Not only has gold been one of the best-performing assets this year - rallying nearly 40% - but there is also growing optimism that the market is embarking on a long-term bullish cycle. The entire precious metals sector, including mining equities, is now starting to see broad-based gains.
For many analysts, the missing piece in gold’s rally had been disappointing price action in the mining sector, as record margins and free cash flow had done little to attract new capital. However, sentiment is starting to change as the VanEck Gold Miners ETF (NYSE: GDX) recently hit record highs, surpassing its previous all-time peak set 14 years ago.
While momentum in the mining sector is building, analysts at Bank of America said that demand is still below previous peaks when compared to global equity holdings.
In a note published last week, the analysts said growing investor interest has pushed the total market capitalization of the global gold sector to just over $550 billion.

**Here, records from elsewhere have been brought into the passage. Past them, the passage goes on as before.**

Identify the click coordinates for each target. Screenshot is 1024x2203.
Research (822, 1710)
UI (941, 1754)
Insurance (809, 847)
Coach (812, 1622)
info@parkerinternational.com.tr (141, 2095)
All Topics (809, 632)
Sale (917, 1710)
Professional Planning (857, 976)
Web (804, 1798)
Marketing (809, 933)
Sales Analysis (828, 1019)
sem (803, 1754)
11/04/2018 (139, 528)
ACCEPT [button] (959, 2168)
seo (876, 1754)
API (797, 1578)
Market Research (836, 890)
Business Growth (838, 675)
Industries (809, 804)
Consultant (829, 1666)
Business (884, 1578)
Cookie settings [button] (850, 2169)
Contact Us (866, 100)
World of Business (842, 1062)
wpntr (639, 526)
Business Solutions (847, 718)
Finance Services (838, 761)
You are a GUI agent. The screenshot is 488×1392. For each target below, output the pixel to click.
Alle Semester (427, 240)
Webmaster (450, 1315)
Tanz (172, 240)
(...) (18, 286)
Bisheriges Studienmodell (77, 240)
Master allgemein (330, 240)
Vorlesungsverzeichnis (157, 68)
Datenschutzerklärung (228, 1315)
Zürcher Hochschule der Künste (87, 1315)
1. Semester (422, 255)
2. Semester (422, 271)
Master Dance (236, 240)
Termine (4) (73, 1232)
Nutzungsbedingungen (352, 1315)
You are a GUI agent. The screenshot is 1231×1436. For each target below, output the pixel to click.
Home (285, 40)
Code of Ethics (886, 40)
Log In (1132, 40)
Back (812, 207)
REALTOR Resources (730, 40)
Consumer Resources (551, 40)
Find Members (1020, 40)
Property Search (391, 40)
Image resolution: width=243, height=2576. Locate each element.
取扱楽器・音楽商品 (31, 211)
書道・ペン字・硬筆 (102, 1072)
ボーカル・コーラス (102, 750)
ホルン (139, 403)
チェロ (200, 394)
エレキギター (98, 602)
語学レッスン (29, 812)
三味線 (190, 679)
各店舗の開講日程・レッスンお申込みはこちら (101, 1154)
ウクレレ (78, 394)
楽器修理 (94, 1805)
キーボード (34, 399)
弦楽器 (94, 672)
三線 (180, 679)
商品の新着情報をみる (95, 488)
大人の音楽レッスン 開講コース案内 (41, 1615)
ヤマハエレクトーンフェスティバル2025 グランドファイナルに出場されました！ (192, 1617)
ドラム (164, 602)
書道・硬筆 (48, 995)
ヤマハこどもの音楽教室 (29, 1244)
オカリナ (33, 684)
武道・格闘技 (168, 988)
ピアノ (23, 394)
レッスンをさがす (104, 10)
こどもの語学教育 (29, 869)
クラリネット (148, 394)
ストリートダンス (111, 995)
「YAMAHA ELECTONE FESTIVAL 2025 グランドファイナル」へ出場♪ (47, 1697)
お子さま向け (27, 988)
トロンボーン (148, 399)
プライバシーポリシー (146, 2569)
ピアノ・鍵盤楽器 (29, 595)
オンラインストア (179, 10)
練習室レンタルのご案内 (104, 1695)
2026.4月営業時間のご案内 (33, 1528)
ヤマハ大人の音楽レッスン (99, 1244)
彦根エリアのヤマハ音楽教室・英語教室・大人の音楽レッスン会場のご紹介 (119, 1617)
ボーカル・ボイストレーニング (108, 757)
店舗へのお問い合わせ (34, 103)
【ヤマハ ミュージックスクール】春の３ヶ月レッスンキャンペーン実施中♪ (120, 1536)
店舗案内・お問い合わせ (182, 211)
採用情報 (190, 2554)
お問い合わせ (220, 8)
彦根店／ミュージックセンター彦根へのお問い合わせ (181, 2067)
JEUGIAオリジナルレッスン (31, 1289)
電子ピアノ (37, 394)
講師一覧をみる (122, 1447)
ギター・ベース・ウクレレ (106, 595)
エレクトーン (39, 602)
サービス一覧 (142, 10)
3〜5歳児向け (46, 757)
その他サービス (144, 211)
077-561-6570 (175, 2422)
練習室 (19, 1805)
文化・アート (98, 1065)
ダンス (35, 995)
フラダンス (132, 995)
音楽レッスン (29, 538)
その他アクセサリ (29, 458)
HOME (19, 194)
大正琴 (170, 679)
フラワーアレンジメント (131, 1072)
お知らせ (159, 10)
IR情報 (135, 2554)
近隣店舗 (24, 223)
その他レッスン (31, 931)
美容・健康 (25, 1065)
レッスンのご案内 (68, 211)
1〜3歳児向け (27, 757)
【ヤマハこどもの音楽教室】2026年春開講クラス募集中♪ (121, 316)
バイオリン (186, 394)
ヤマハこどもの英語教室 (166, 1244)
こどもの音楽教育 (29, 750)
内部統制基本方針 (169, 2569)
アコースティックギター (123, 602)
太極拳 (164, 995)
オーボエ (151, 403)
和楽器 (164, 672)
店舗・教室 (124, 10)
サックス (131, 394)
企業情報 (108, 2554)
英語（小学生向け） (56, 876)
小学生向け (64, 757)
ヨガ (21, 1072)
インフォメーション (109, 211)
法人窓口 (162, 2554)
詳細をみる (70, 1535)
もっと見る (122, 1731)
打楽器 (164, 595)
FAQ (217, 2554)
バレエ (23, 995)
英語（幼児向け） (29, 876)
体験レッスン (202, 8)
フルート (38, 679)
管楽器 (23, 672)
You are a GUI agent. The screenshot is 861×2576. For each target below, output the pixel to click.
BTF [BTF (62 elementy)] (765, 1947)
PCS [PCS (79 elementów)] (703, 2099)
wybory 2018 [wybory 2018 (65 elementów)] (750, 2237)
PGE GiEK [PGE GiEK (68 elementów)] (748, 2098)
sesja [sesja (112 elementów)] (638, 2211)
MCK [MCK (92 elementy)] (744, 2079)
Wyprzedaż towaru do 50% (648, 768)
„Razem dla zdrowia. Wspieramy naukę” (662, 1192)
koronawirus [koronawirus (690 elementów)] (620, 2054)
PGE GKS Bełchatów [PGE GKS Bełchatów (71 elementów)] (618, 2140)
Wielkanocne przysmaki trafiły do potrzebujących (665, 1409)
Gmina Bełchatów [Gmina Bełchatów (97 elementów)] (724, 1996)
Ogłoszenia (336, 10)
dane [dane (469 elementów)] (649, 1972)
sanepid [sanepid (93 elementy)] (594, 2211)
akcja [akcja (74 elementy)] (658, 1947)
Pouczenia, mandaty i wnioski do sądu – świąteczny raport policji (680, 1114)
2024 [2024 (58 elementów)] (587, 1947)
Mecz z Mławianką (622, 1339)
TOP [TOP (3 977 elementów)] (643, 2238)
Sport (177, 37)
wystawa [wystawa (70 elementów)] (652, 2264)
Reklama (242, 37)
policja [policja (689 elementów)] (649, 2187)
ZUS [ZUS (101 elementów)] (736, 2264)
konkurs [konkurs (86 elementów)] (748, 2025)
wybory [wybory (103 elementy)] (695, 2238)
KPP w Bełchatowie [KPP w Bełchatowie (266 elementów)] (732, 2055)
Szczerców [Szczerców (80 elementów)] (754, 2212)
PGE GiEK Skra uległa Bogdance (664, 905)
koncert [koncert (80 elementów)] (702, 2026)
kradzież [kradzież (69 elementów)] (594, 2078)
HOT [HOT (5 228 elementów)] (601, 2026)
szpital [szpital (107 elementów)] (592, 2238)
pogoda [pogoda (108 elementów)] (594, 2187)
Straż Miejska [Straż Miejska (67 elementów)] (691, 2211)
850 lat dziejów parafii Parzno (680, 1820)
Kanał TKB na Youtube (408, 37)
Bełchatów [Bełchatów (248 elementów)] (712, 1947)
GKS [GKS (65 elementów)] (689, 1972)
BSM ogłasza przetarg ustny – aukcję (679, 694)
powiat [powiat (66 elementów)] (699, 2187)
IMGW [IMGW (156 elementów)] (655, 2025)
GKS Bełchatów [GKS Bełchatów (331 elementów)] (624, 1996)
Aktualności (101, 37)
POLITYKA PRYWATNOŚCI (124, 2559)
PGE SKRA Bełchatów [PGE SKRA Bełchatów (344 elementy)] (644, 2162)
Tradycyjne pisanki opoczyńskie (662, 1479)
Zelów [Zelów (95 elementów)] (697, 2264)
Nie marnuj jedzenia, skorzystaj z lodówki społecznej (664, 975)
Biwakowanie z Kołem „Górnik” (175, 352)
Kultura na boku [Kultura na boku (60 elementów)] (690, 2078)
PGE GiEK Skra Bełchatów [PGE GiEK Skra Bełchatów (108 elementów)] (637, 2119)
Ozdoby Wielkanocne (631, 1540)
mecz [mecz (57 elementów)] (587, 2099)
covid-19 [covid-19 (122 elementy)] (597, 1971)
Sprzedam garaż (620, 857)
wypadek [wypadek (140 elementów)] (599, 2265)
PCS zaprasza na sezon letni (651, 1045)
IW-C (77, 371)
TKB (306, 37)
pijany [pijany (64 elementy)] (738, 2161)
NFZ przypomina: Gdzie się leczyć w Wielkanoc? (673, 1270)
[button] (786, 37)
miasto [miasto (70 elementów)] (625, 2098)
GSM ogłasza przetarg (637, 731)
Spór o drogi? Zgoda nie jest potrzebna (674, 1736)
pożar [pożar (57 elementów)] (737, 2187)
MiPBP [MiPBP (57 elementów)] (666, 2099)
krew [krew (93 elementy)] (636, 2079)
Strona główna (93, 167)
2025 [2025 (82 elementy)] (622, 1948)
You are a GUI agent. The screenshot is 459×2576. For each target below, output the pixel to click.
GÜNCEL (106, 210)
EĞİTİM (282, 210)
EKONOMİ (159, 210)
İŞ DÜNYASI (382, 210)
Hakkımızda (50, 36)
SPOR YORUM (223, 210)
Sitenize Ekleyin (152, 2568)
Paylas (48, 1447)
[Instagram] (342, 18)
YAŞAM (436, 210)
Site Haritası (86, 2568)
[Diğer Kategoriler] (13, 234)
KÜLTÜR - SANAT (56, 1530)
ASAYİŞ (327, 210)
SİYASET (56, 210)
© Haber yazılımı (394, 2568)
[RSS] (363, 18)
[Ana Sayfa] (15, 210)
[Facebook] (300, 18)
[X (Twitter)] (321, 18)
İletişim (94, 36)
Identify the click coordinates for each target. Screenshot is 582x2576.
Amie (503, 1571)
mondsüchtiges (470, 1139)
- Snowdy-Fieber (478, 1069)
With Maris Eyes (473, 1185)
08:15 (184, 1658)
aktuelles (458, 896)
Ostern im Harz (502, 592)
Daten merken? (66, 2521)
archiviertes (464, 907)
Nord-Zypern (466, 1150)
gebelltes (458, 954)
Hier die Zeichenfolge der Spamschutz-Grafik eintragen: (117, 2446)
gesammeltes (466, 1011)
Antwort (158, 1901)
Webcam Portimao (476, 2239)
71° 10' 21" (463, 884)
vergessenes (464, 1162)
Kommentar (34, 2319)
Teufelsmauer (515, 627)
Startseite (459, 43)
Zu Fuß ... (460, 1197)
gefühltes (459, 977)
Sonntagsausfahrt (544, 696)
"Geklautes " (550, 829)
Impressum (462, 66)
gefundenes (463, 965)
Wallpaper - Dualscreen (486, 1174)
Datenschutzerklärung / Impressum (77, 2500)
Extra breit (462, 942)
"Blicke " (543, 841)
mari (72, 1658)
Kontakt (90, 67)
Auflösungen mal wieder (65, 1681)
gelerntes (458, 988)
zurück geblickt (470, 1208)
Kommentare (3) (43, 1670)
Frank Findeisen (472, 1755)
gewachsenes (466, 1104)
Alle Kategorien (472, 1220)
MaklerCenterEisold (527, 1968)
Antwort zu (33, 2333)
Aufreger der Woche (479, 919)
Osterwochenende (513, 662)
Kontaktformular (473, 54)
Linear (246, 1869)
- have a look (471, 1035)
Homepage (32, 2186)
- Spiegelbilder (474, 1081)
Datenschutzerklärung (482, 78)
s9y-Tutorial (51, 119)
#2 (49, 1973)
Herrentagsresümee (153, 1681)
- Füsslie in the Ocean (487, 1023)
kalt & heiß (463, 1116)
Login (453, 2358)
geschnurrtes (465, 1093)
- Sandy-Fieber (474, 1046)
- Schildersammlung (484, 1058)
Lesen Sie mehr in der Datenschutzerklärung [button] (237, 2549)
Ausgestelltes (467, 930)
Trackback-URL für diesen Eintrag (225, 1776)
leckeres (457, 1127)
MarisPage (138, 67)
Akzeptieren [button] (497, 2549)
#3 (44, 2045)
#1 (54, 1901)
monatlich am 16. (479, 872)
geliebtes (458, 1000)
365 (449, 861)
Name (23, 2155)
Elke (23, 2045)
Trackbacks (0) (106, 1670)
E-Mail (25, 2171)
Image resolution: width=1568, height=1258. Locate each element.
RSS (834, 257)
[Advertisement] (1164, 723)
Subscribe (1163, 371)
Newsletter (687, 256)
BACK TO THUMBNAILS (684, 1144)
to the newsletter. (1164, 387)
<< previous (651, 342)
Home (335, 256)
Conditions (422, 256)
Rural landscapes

“This is more than 3x the recent 2022 cycle low of $170bn and more than 8x the 2016 cycle low of $70bn. Remarkably, total global gold sector market capitalization is now nearly 2x the 2020 and 2011 cyclical peaks of $331bn and $334bn, respectively,” the analysts said.
However, BofA also noted that compared to global equities, the mining sector represents about 0.39% of total global market capitalization—roughly in line with levels seen five years ago, but well below its 2011 peak of 0.71%.
“We wonder, if the current cycle were to continue for a sufficient period of time, could the 0.71% be reached again? It seems possible in our view,” the analysts said. “Assuming no change to the current world equity total market capitalization, the global gold sector at 0.71% of the world total would imply a market capitalization of around $990bn.”
Although the mining sector is beginning to attract capital, analysts noted that valuations remain below prior market peaks.
BofA said that on a twelve-month EV/EBITDA basis, the sector is trading at 11.0x, down from the 2020 peak of 15.4x. Meanwhile, on a price-to-net asset value basis, the sector is trading at 1.88x, compared to the 2020 peak of 2.27x and the 2011 peak of 2.19x.
“Both measures suggest room for valuation to expand. If we adjust current multiples for spot gold prices, the current sector NTM EV/EBITDA multiple is 11.7x and the current P/NAV is 1.39x, suggesting even more potential upside to valuation multiples should the momentum continue,” the analysts said.
BofA’s bullish outlook on the gold mining sector comes as the bank still sees plenty of upside momentum in commodity prices. Even after this year’s historic rally to record highs above $3,600 an ounce, commodity analysts maintain that the precious metal still has significant upside potential.
Bank of America expects gold prices to average around $4,000 an ounce in the second quarter of 2026. In a report published last month, the bank reiterated its bullish outlook, as it expects the Federal Reserve to kick off a new easing cycle later this week.
“Potential rate cuts amid rising inflation create fertile ground for dollar depreciation,” analysts wrote. “Rate cuts in an environment of persistently elevated inflation would, in all likelihood, push the precious metal higher.”